• TASK BRIEF: Rewrite every item below as a numbered list, leaving out the blank lines.

──────────────────────────────

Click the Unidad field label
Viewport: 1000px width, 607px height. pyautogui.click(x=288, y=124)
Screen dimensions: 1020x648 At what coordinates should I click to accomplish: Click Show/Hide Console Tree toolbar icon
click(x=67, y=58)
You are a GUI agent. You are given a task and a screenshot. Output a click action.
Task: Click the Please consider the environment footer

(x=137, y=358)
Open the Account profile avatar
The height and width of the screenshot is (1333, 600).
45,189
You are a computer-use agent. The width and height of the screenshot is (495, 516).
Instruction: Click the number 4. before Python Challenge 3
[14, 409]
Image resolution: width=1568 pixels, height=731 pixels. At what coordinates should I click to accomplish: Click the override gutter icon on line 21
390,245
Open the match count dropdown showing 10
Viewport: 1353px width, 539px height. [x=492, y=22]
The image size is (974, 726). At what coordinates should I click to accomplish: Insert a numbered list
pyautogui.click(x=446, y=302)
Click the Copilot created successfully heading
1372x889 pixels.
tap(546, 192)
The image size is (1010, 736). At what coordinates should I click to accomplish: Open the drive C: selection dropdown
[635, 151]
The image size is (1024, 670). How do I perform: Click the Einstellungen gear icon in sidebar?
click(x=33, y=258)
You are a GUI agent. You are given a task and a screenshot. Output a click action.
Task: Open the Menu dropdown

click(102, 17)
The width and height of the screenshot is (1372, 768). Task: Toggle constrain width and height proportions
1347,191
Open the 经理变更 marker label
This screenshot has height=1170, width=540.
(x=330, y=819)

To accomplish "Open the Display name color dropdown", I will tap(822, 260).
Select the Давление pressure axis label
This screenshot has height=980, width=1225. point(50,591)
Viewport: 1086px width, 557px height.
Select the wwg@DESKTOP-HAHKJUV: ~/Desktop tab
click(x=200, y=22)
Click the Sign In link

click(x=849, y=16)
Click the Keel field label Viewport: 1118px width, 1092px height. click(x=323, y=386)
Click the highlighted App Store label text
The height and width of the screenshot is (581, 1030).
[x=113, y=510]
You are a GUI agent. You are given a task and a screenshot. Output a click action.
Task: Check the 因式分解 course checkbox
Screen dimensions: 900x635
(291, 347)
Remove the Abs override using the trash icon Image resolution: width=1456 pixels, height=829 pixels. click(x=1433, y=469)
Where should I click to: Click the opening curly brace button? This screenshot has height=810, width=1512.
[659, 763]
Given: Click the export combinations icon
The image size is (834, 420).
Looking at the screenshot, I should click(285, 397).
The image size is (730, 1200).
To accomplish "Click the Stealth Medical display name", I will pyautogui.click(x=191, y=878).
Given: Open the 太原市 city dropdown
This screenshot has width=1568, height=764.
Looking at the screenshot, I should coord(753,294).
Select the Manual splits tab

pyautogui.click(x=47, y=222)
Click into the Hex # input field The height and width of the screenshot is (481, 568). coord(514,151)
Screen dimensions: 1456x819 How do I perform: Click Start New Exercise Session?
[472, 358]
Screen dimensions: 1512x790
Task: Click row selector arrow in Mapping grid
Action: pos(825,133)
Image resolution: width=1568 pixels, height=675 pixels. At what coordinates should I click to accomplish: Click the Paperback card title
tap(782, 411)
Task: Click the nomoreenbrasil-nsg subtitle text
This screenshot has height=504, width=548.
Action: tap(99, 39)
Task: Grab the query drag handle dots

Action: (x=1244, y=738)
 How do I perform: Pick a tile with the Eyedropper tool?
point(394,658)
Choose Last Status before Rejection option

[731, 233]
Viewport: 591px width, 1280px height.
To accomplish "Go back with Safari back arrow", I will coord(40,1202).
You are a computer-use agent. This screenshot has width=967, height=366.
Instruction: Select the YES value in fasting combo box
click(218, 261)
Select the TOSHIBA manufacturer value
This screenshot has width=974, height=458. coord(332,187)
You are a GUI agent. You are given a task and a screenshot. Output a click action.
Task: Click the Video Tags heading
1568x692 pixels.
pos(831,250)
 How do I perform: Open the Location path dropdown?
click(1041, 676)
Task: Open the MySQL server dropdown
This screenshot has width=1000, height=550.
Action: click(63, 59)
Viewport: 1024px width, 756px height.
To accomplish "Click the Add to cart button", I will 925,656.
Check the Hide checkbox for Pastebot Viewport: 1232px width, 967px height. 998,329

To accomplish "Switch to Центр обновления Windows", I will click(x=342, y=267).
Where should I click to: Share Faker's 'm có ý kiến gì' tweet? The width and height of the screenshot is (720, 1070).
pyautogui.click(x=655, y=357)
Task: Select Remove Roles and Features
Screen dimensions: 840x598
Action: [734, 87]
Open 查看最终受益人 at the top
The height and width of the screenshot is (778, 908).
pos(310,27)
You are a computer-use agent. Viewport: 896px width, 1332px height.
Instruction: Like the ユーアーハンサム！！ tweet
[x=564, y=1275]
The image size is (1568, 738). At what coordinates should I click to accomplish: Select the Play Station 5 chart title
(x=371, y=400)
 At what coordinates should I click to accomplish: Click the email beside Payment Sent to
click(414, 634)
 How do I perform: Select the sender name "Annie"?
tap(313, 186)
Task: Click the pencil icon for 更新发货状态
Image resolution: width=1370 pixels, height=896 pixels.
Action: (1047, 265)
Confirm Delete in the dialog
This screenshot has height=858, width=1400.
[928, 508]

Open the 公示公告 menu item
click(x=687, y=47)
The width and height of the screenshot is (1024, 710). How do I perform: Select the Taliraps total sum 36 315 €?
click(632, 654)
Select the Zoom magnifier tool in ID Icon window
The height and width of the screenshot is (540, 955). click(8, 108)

──────────────────────────────

• THE RESULT:
1. Click the Unidad field label
2. Viewport: 1000px width, 607px height. pyautogui.click(x=288, y=124)
3. Screen dimensions: 1020x648 At what coordinates should I click to accomplish: Click Show/Hide Console Tree toolbar icon
4. click(x=67, y=58)
5. You are a GUI agent. You are given a task and a screenshot. Output a click action.
6. Task: Click the Please consider the environment footer
7. (x=137, y=358)
8. Open the Account profile avatar
9. The height and width of the screenshot is (1333, 600).
10. 45,189
11. You are a computer-use agent. The width and height of the screenshot is (495, 516).
12. Instruction: Click the number 4. before Python Challenge 3
13. [14, 409]
14. Image resolution: width=1568 pixels, height=731 pixels. At what coordinates should I click to accomplish: Click the override gutter icon on line 21
15. 390,245
16. Open the match count dropdown showing 10
17. Viewport: 1353px width, 539px height. [x=492, y=22]
18. The image size is (974, 726). At what coordinates should I click to accomplish: Insert a numbered list
19. pyautogui.click(x=446, y=302)
20. Click the Copilot created successfully heading
21. 1372x889 pixels.
22. tap(546, 192)
23. The image size is (1010, 736). At what coordinates should I click to accomplish: Open the drive C: selection dropdown
24. [635, 151]
25. The image size is (1024, 670). How do I perform: Click the Einstellungen gear icon in sidebar?
26. click(x=33, y=258)
27. You are a GUI agent. You are given a task and a screenshot. Output a click action.
28. Task: Open the Menu dropdown
29. click(102, 17)
30. The width and height of the screenshot is (1372, 768). Task: Toggle constrain width and height proportions
31. 1347,191
32. Open the 经理变更 marker label
33. This screenshot has height=1170, width=540.
34. (x=330, y=819)
35. To accomplish "Open the Display name color dropdown", I will tap(822, 260).
36. Select the Давление pressure axis label
37. This screenshot has height=980, width=1225. point(50,591)
38. Viewport: 1086px width, 557px height.
39. Select the wwg@DESKTOP-HAHKJUV: ~/Desktop tab
40. click(x=200, y=22)
41. Click the Sign In link
42. click(x=849, y=16)
43. Click the Keel field label Viewport: 1118px width, 1092px height. click(x=323, y=386)
44. Click the highlighted App Store label text
45. The height and width of the screenshot is (581, 1030).
46. [x=113, y=510]
47. You are a GUI agent. You are given a task and a screenshot. Output a click action.
48. Task: Check the 因式分解 course checkbox
49. Screen dimensions: 900x635
50. (291, 347)
51. Remove the Abs override using the trash icon Image resolution: width=1456 pixels, height=829 pixels. click(x=1433, y=469)
52. Where should I click to: Click the opening curly brace button? This screenshot has height=810, width=1512.
53. [659, 763]
54. Given: Click the export combinations icon
55. The image size is (834, 420).
56. Looking at the screenshot, I should click(285, 397).
57. The image size is (730, 1200).
58. To accomplish "Click the Stealth Medical display name", I will pyautogui.click(x=191, y=878).
59. Given: Open the 太原市 city dropdown
60. This screenshot has width=1568, height=764.
61. Looking at the screenshot, I should coord(753,294).
62. Select the Manual splits tab
63. pyautogui.click(x=47, y=222)
64. Click into the Hex # input field The height and width of the screenshot is (481, 568). coord(514,151)
65. Screen dimensions: 1456x819 How do I perform: Click Start New Exercise Session?
66. [472, 358]
67. Screen dimensions: 1512x790
68. Task: Click row selector arrow in Mapping grid
69. Action: pos(825,133)
70. Image resolution: width=1568 pixels, height=675 pixels. At what coordinates should I click to accomplish: Click the Paperback card title
71. tap(782, 411)
72. Task: Click the nomoreenbrasil-nsg subtitle text
73. This screenshot has height=504, width=548.
74. Action: tap(99, 39)
75. Task: Grab the query drag handle dots
76. Action: (x=1244, y=738)
77.  How do I perform: Pick a tile with the Eyedropper tool?
78. point(394,658)
79. Choose Last Status before Rejection option
80. [731, 233]
81. Viewport: 591px width, 1280px height.
82. To accomplish "Go back with Safari back arrow", I will coord(40,1202).
83. You are a computer-use agent. This screenshot has width=967, height=366.
84. Instruction: Select the YES value in fasting combo box
85. click(218, 261)
86. Select the TOSHIBA manufacturer value
87. This screenshot has width=974, height=458. coord(332,187)
88. You are a GUI agent. You are given a task and a screenshot. Output a click action.
89. Task: Click the Video Tags heading
90. 1568x692 pixels.
91. pos(831,250)
92.  How do I perform: Open the Location path dropdown?
93. click(1041, 676)
94. Task: Open the MySQL server dropdown
95. This screenshot has width=1000, height=550.
96. Action: click(63, 59)
97. Viewport: 1024px width, 756px height.
98. To accomplish "Click the Add to cart button", I will 925,656.
99. Check the Hide checkbox for Pastebot Viewport: 1232px width, 967px height. 998,329
100. To accomplish "Switch to Центр обновления Windows", I will click(x=342, y=267).
101. Where should I click to: Share Faker's 'm có ý kiến gì' tweet? The width and height of the screenshot is (720, 1070).
102. pyautogui.click(x=655, y=357)
103. Task: Select Remove Roles and Features
104. Screen dimensions: 840x598
105. Action: [734, 87]
106. Open 查看最终受益人 at the top
107. The height and width of the screenshot is (778, 908).
108. pos(310,27)
109. You are a computer-use agent. Viewport: 896px width, 1332px height.
110. Instruction: Like the ユーアーハンサム！！ tweet
111. [x=564, y=1275]
112. The image size is (1568, 738). At what coordinates should I click to accomplish: Select the Play Station 5 chart title
113. (x=371, y=400)
114.  At what coordinates should I click to accomplish: Click the email beside Payment Sent to
115. click(414, 634)
116.  How do I perform: Select the sender name "Annie"?
117. tap(313, 186)
118. Task: Click the pencil icon for 更新发货状态
119. Image resolution: width=1370 pixels, height=896 pixels.
120. Action: (1047, 265)
121. Confirm Delete in the dialog
122. This screenshot has height=858, width=1400.
123. [928, 508]
124. Open the 公示公告 menu item
125. click(x=687, y=47)
126. The width and height of the screenshot is (1024, 710). How do I perform: Select the Taliraps total sum 36 315 €?
127. click(632, 654)
128. Select the Zoom magnifier tool in ID Icon window
129. The height and width of the screenshot is (540, 955). click(8, 108)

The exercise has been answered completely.